Why [array].concat() and [array].concat.apply() gives different output ?
That's because:
console.log( [].concat.apply([2],[[99],5,6,[2,3]]) );
is equivalent to:
console.log( [2].concat([99], 5, 6, [2,3]) );
.concat
takes the multiple arguments, and merges all the arrays (and non-array arguments) into a single array. Basically, the array arguments get unpacked 1 level.
To get that output, you would have to wrap each of the array elements in an additional array.
console.log( [].concat.apply([2],[[[99]],5,6,[[2,3]]]) );
Perhaps you would prefer to use a .push
based approach.
var a = [2];
a.push.apply(a, [[99],5,6,[2,3]]);
console.log(a);
Your assuming about in a way without seeing the document.

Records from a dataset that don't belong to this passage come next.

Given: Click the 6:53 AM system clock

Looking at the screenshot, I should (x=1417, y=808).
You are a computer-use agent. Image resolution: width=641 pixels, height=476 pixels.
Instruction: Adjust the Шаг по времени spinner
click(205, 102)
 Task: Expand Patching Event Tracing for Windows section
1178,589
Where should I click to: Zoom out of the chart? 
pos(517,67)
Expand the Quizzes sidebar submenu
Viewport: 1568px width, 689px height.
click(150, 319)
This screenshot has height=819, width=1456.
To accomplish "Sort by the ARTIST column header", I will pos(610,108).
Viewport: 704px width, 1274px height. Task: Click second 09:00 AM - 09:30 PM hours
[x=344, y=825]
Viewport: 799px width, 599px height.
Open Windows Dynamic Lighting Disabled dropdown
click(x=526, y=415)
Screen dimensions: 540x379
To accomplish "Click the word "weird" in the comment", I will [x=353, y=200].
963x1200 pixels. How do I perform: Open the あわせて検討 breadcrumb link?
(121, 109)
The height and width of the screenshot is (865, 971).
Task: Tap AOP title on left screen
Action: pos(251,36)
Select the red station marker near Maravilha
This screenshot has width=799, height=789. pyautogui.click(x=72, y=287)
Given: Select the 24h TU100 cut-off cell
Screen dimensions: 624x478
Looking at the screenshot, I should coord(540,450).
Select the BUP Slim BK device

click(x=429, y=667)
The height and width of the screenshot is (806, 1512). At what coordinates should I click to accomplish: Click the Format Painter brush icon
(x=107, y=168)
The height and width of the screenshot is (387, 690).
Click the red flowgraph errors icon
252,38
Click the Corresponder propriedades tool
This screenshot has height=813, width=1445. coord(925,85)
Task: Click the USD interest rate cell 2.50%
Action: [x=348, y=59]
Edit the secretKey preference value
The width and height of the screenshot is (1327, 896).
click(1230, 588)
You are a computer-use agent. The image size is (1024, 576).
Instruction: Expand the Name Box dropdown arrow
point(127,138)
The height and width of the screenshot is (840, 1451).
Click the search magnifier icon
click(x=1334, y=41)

See, the actual syntax for concat is,
Array.prototype.concat ( [ item1 [ , item2 [ , … ] ] ] )
So your code is barely equals to,
[].concat.apply([itm1], [itm2,itm3,itm4]...)
From your code's point of view, your code is similar to,
[2].concat([99],5,6,[2,3]);
let's dismantle your code,
console.log([].concat.apply([2],[[99],5,6,[2,3]]));
// 1. apply will call the function by applying the parameter supplied as an array.
// 2. so the first parameter for apply would be this for that function
// 3. and the second parameter for it would be the arguments in an array form.
// 4. Hence internally apply will call the function concat as,
// [2].concat([99],5,6,[2,3]); //[2] will be 'this'
But for your requirement, you don't need to go with apply
, you can use call
.
console.log([].concat.call([2],[[99],5,6,[2,3]]));
//[2,[99],5,6,[2,3]]